Using a factorial approach, though, you change just one factor at a time. “If they’re going to work with new people, that’s the factor that you’re going to change,” he says. “So you have them do something that’s old.”
Meaning familiar. At a local join-Scouting night, play games the prospective Cub Scouts already know such as duck, duck, goose. Or when Webelos Scouts cross over into Boy Scouts, review the knots they learned for the Outdoorsman activity badge instead of teaching them how to splice rope.
The Cohesive Cohort
Carducci’s second technique advises that you keep boys who know one another together in what he calls a “cohesive cohort.” Rather than breaking them up with four or five different older guys, he advises, keep them together in that one group. “Then, it’s familiar people doing something new.”
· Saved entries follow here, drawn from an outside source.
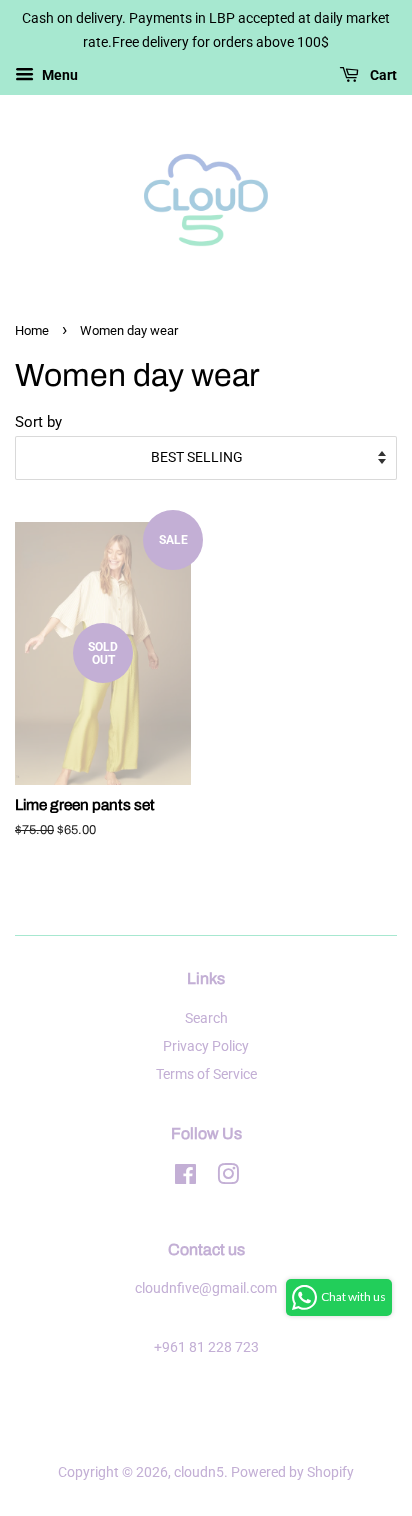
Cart (382, 75)
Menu (58, 75)
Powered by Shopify (292, 1472)
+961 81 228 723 (206, 1347)
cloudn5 (199, 1472)
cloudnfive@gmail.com (206, 1288)
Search (206, 1018)
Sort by (38, 422)
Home (32, 330)
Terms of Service (206, 1074)
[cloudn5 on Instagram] (228, 1178)
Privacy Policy (206, 1046)
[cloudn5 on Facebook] (185, 1178)
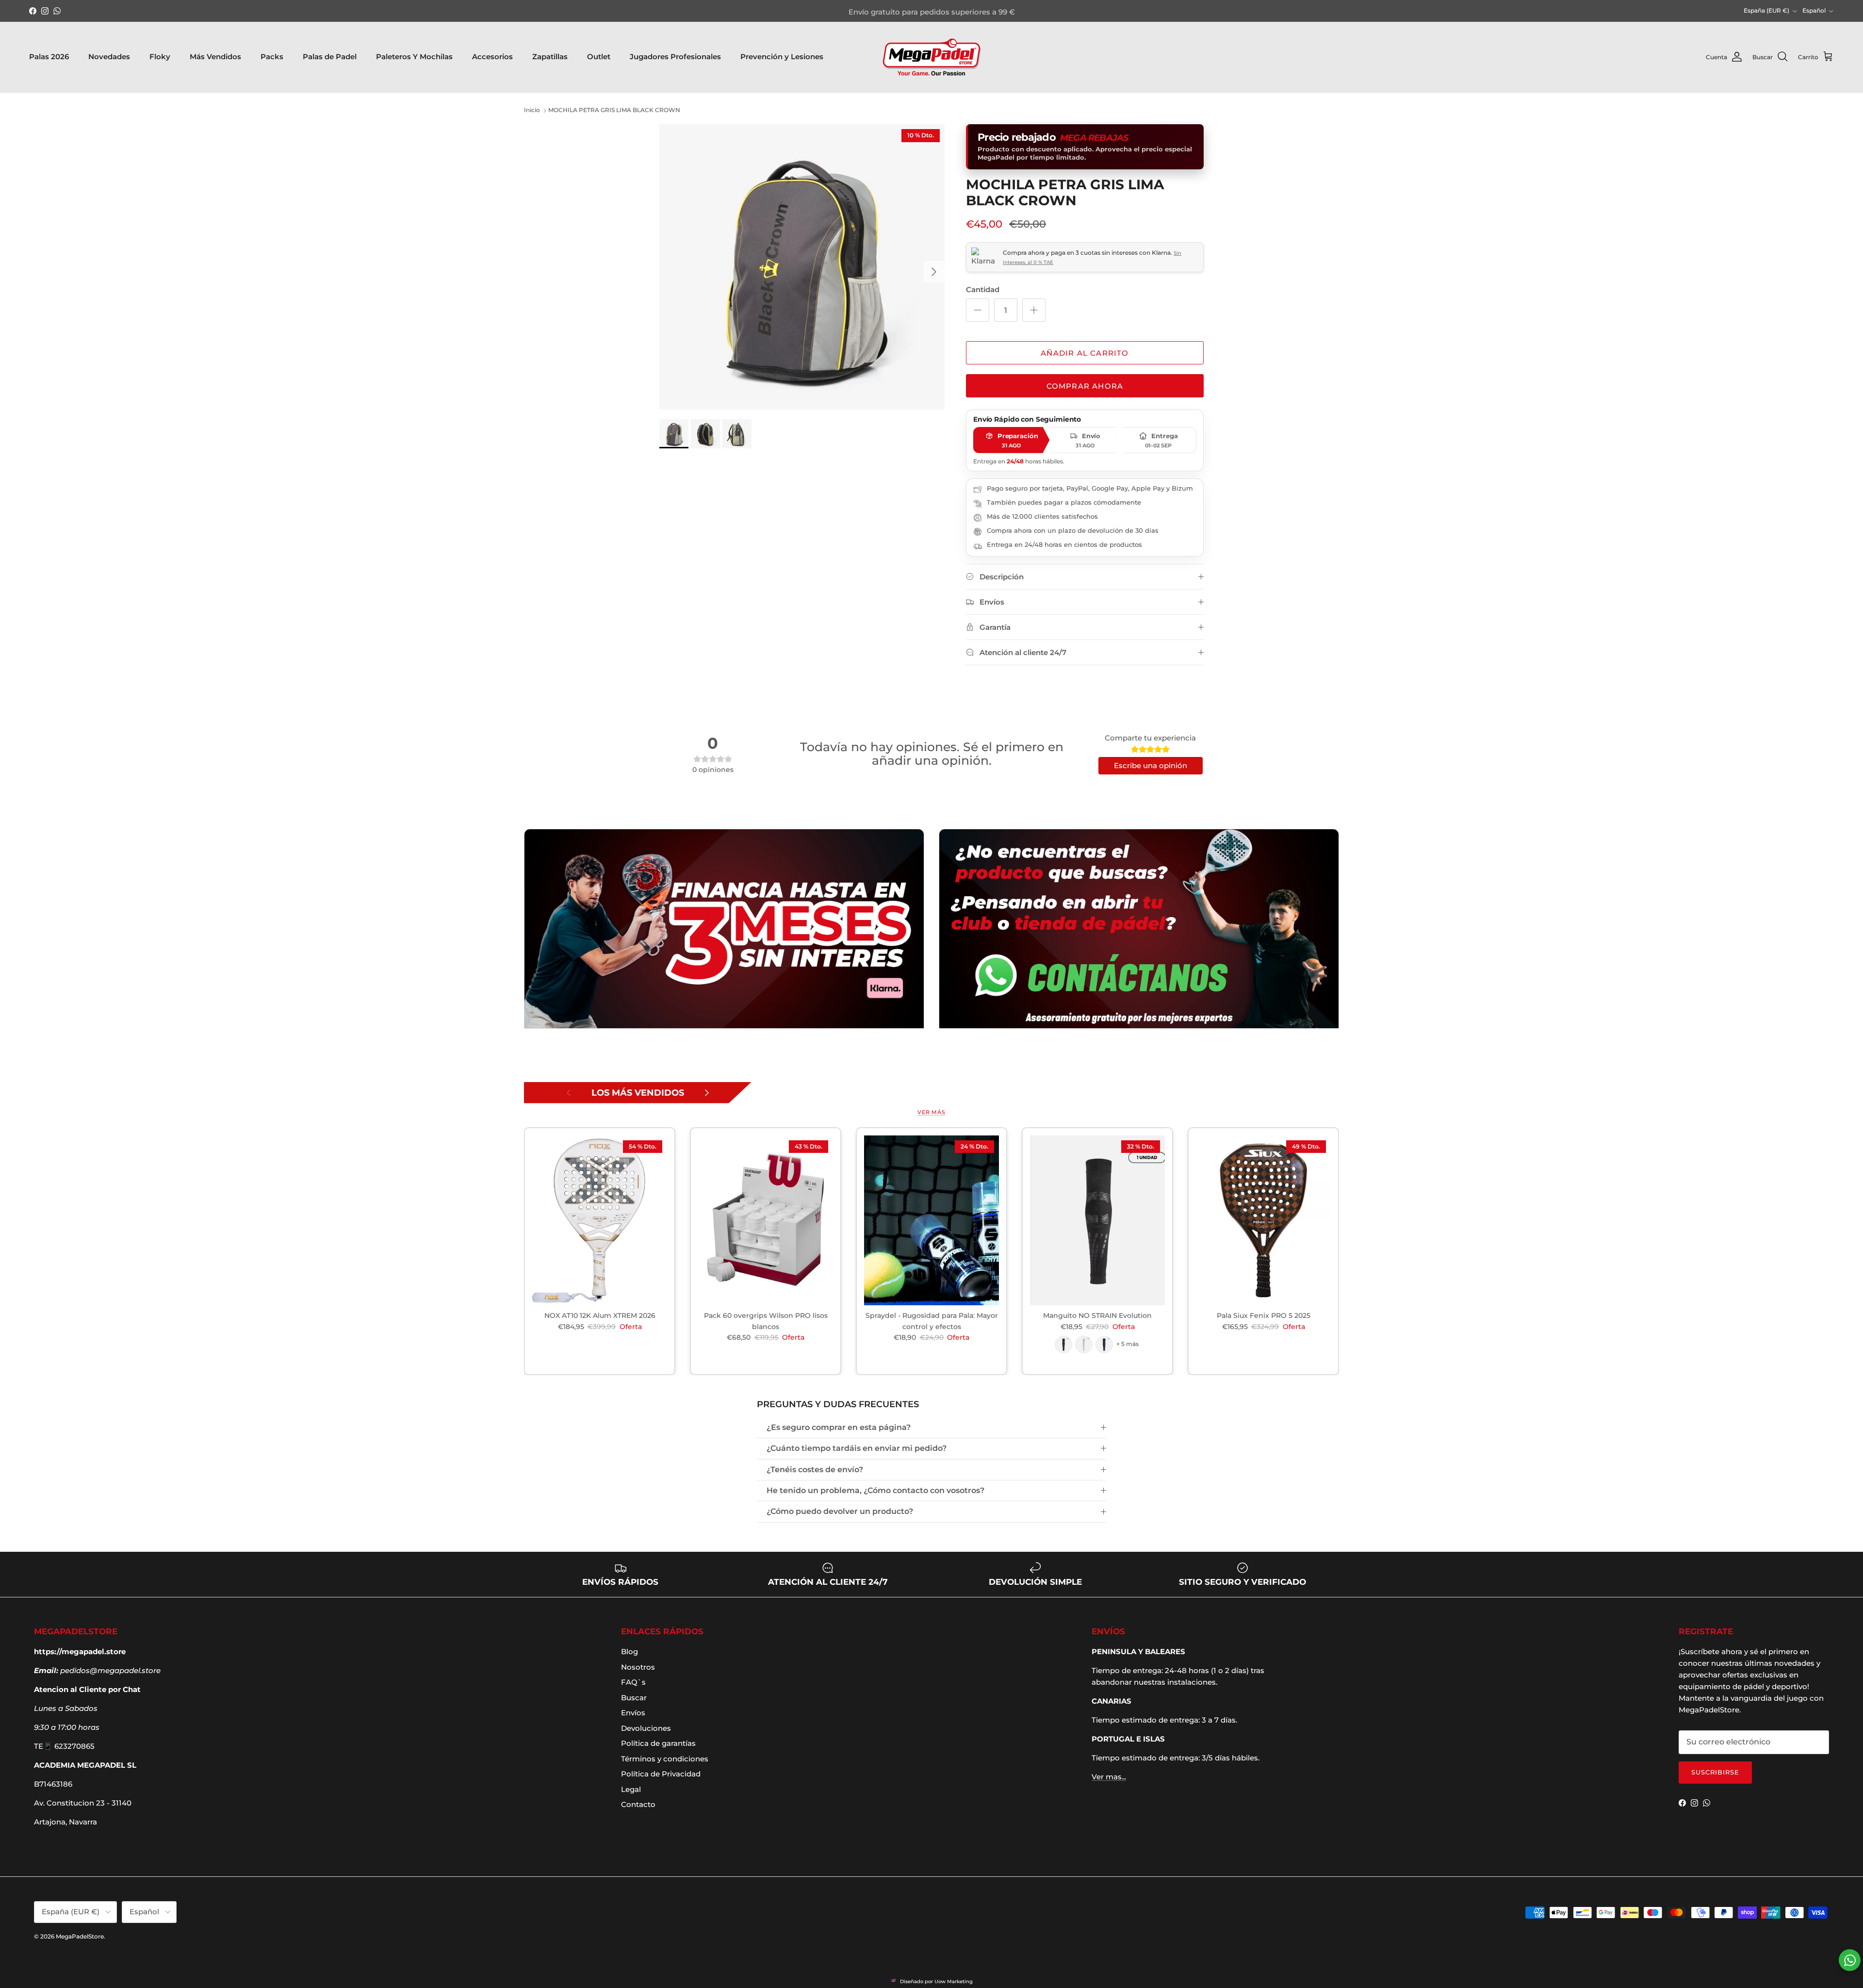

Of course, the cohesive cohort already exists as a natural part of Scouting. In a Cub Scout pack, second-graders from the same homeroom typically form a Wolf den. In a Boy Scout troop, boys who cross over from the same Webelos Scout den typically form a new-Scout patrol.
Some leaders view these natural groupings as cliques that they should break up. But though it’s important for Scouts to get to know boys beyond the den and patrol, that can happen only if they stay in Scouting long enough to get acclimated.
The Buddy System
The cohesive cohort works when boys join Scouting in groups. When a single shy boy appears at the Scout house door, consider Carducci’s third technique: assign him a buddy to show him around.
“What the buddy can do is introduce this person to other individuals, so he’s the social facilitator,” Carducci explains. The buddy should be well connected in the unit and someone the new Scout already knows—the den chief who worked with the boy’s Webelos Scout den or just a successfully shy older Scout who knows what being the newbie feels like.
Wait and Hover
When all else fails, Carducci says, just leave the shy boys alone—or with their moms—at a join-Scouting night. Some kids need more time to warm up in an unfamiliar environment. Carducci calls this technique “wait and hover.”
But he emphasizes that you can’t wait too long. “It can work as long as there are some periodic attempts to bring them in so that they’re not just standing there by themselves,” he says.
While Scouting can exacerbate shyness, Carducci says, he also believes the program represents a great place for shy kids. “The kinds of things we tell people to do to deal with their shyness are the things Scouts do already. A big part of overcoming your shyness is letting go of this self-focus and being more focused on others. That’s the core of Scouting.”